Interstate differences in incidence and mortality from melanoma. A re-examination of the latitudinal gradient.
Jones ME., Shugg D., Dwyer T., Young B., Bonett A.
OBJECTIVE: To investigate the patterns of cutaneous malignant melanoma (CMM) mortality in Australia. DESIGN: A descriptive analysis of melanoma incidence and mortality in Australia supplemented by a case series analysis of melanoma survival. Melanoma mortality rates were based on tabulations supplied by the Australian Bureau of Statistics for the years 1969-1989. Melanoma incidence rates were based on State cancer registry records for the years 1977-1990. The case series survival analysis was based on detailed individual records from the population-based cancer registries in Tasmania and South Australia. MAIN OUTCOME MEASURES: The level of and rise in melanoma mortality rates during 1969-1989 in Australia; the five-year survival rates for Tasmanian and South Australian cases; and male:female incidence ratios related to latitude. RESULTS: We found annual increases in melanoma mortality rates of 2.5% in men (P < 0.0001) and 1.1% in women (P < 0.0001) for all Australia. The five-year survival rates (with 95% confidence intervals [CI]) were: 67% (59%-75%) for Tasmanian men; 79% (76%-83%) for South Australian men; 80% (74%-86%) for Tasmanian women and 88% (86%-91%) for South Australian women.

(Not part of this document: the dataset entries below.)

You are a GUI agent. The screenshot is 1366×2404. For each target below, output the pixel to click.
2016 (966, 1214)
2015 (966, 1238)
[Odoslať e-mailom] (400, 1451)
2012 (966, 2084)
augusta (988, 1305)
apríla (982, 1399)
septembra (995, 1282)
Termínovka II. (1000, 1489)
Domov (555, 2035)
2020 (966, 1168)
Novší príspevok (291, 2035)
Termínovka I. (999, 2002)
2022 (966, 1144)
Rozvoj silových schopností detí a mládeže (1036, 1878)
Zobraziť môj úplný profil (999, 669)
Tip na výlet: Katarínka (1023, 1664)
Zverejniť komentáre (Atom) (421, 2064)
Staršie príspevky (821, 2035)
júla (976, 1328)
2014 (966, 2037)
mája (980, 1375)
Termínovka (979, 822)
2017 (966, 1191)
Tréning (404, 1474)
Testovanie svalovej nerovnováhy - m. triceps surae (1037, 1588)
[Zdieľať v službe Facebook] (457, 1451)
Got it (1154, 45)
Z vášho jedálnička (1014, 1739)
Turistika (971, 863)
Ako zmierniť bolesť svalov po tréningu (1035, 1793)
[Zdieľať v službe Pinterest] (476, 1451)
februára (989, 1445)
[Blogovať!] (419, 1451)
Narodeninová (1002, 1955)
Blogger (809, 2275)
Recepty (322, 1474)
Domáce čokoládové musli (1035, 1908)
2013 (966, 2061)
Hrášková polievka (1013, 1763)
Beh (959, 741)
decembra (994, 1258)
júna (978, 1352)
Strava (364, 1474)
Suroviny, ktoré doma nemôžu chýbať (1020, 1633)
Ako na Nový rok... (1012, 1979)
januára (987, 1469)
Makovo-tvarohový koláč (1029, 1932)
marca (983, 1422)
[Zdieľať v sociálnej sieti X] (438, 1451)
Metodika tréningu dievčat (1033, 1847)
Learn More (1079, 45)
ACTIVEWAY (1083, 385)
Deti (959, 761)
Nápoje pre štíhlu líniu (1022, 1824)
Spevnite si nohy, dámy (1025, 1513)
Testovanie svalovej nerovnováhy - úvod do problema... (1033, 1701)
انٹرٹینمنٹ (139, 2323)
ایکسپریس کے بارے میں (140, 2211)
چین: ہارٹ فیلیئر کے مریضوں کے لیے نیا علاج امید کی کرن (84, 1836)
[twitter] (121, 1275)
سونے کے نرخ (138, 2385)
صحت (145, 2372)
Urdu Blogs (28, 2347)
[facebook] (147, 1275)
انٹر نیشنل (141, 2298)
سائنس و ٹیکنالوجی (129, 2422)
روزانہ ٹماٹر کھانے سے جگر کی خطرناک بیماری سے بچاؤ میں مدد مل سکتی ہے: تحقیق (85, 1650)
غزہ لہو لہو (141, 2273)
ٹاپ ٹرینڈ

A change in the male:female incidence ratio with latitude was also found--women have significantly higher incidence rates at higher latitudes, but similar rates to men at lower latitudes. CONCLUSIONS: The age standardised mortality from CMM for the period 1969 to 1989 shows little variation by State for women, despite a considerable range in latitude. CMM mortality in men is increasing at a faster rate than that in women. Between 1982 and 1987 the male:female incidence ratio in high latitudes in the Southern Hemisphere showed an excess of cases in women, a finding which we believe has not been reported before.